> _What you have to do_:
In the Nutch issue update below, what does the CACHE_FORBIDDEN_CONTENT policy show for pages that specify "noarchive"?

> _Excerpted passage_:
......

You are viewing a plain text version of this content. The canonical link for it is here.
Posted to dev@nutch.apache.org by "Andrzej Bialecki (JIRA)" <ji...@apache.org> on 2006/07/24 17:08:14 UTC

[jira] Updated: (NUTCH-167) Observation of directive

     [ http://issues.apache.org/jira/browse/NUTCH-167?page=all ]

Andrzej Bialecki  updated NUTCH-167:
------------------------------------

    Attachment: patch.txt

This patch implements support for Pragma: no-cache and Robots: noarchive.

Three "cache policies" are supported in this patch:

* CACHE_FORBIDDEN_CONTENT: for pages that specify "noarchive", only summaries will be shown, but a cached content won't be displayed.

* CACHE_FORBIDDEN_ALL: for pages that specify "noarchive", neither summaries nor cached content will be shown - although they will appear in the list of matching results.

* CACHE_FORBIDDEN_NONE: even for sites that specify "noarchive" Nutch will still disobey it, and show both summaries and cached content. This is the current (broken?) behavior.

......

> _Data shown_:

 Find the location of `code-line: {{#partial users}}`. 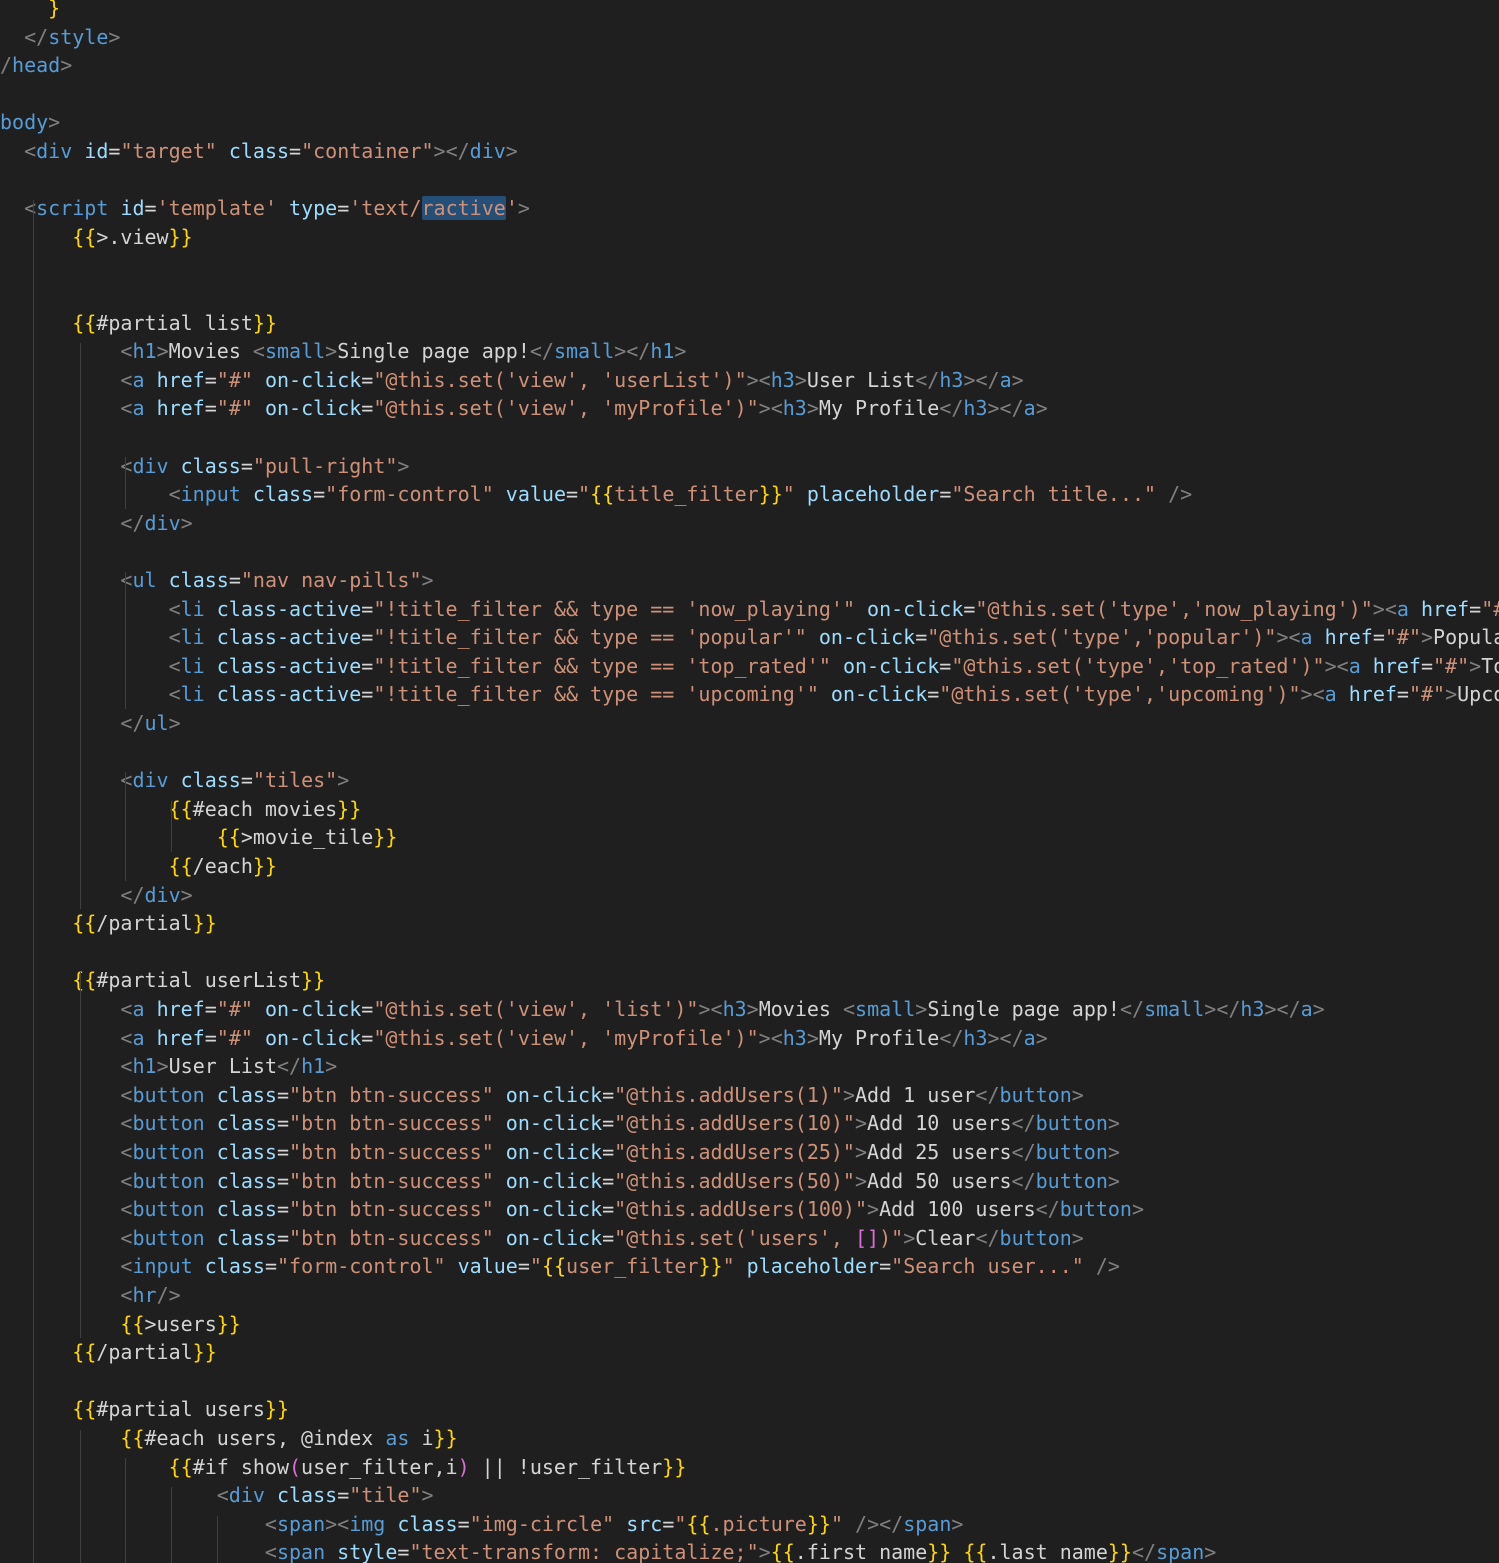

code-line: {{#partial users}} is located at coordinates (144, 1410).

......

> _Output of the task_:
Only summaries are shown; cached content isn't displayed.